Document section -
It’s because of all those days I spent drinking diet sodas filled with aspartame as a child. Eek.
Lucky for me, every ingredient company worth their sugar wants to help me out. As I walked the floor of the IFT Expo in Chicago recently, and zigzagged past all the food ingredient companies, it seemed every single one of them was trying to get me to eat something sweetened without sugar.
And all of them were promising me that their product was better, more amazing and had less after taste than fake sugar of days gone by.

Roquette

It all started innocently enough at the Roquette booth.
They had a xylitol chew, and a sugar-free, chocolate-coated coffee bean. Xylitol, and sugar-free — where’s the fun in that?
The package of the xylitol chew was a little more fun than the handout, touting a “sugar-free chewy candy ice cream cooler.”
I like ice cream. Maybe it’s not so bad.
Thomas E. Parady, Roquette’s associate program coordinator for food and industrial applications, says the xylitol helps them achieve the cooling factor. And then he kept assuring me that I would barely notice that it was sugar-free, and that really I should just try it. Seriously, I just needed to try it.
So I did. And, well, it wasn’t horrible. In fact, I have say it was actually sweet and there wasn’t an aftertaste.
As for the coffee bean — which was made with Sweet Pearl, “the maltitol by Roquette” — I have to confess that the flavor profiled was completely dominated by the coffee bean. If you’re going to change chocolate’s ingredient’s, mix it with something dominant like coffee and nobody will be able to figure it out.

Directive - Reproduce everything in the IFT Expo piece from "I like ice cream." down to "figure it out.".

Given material -
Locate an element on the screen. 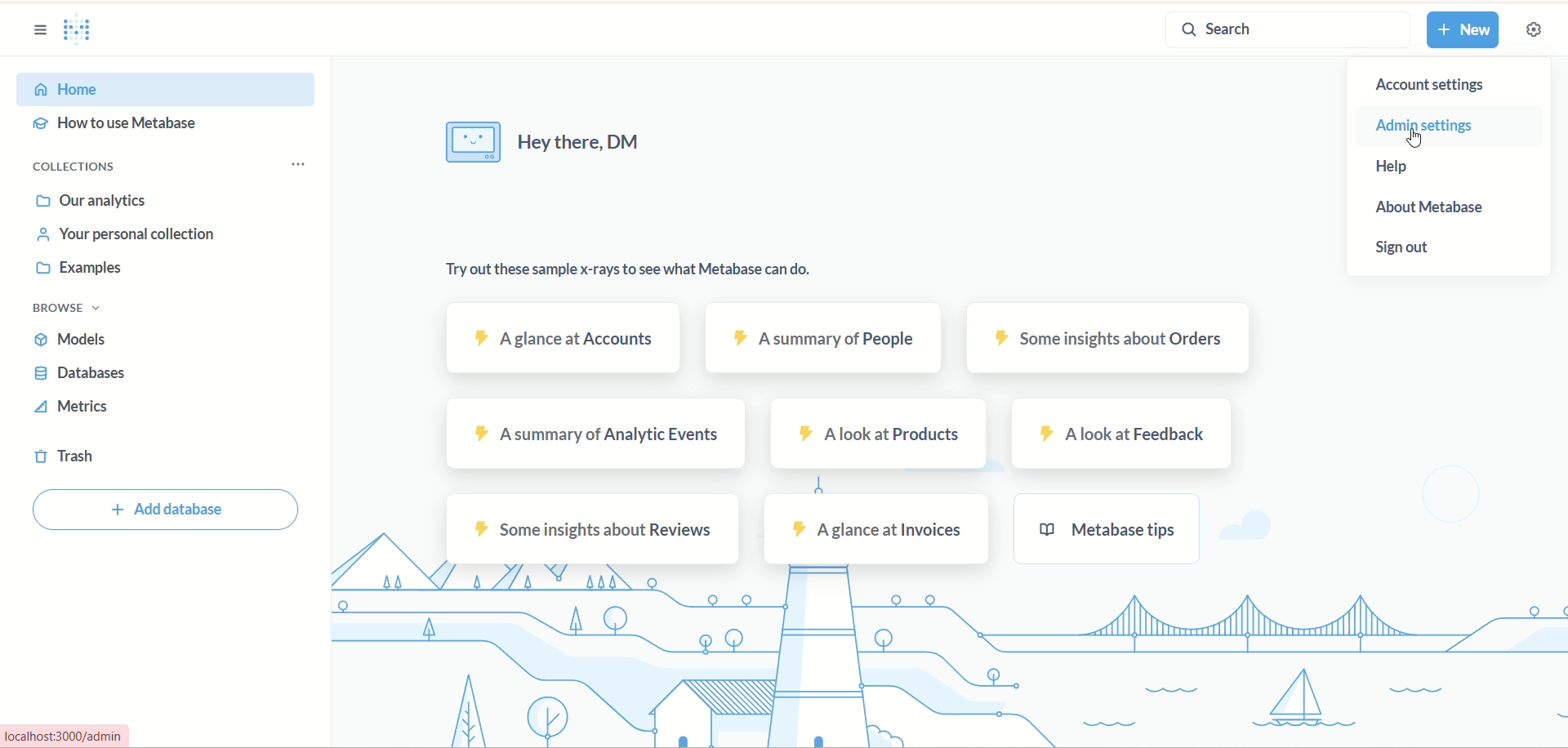 This screenshot has width=1568, height=748. databases is located at coordinates (91, 375).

Finished task -
I like ice cream. Maybe it’s not so bad.
Thomas E. Parady, Roquette’s associate program coordinator for food and industrial applications, says the xylitol helps them achieve the cooling factor. And then he kept assuring me that I would barely notice that it was sugar-free, and that really I should just try it. Seriously, I just needed to try it.
So I did. And, well, it wasn’t horrible. In fact, I have say it was actually sweet and there wasn’t an aftertaste.
As for the coffee bean — which was made with Sweet Pearl, “the maltitol by Roquette” — I have to confess that the flavor profiled was completely dominated by the coffee bean. If you’re going to change chocolate’s ingredient’s, mix it with something dominant like coffee and nobody will be able to figure it out.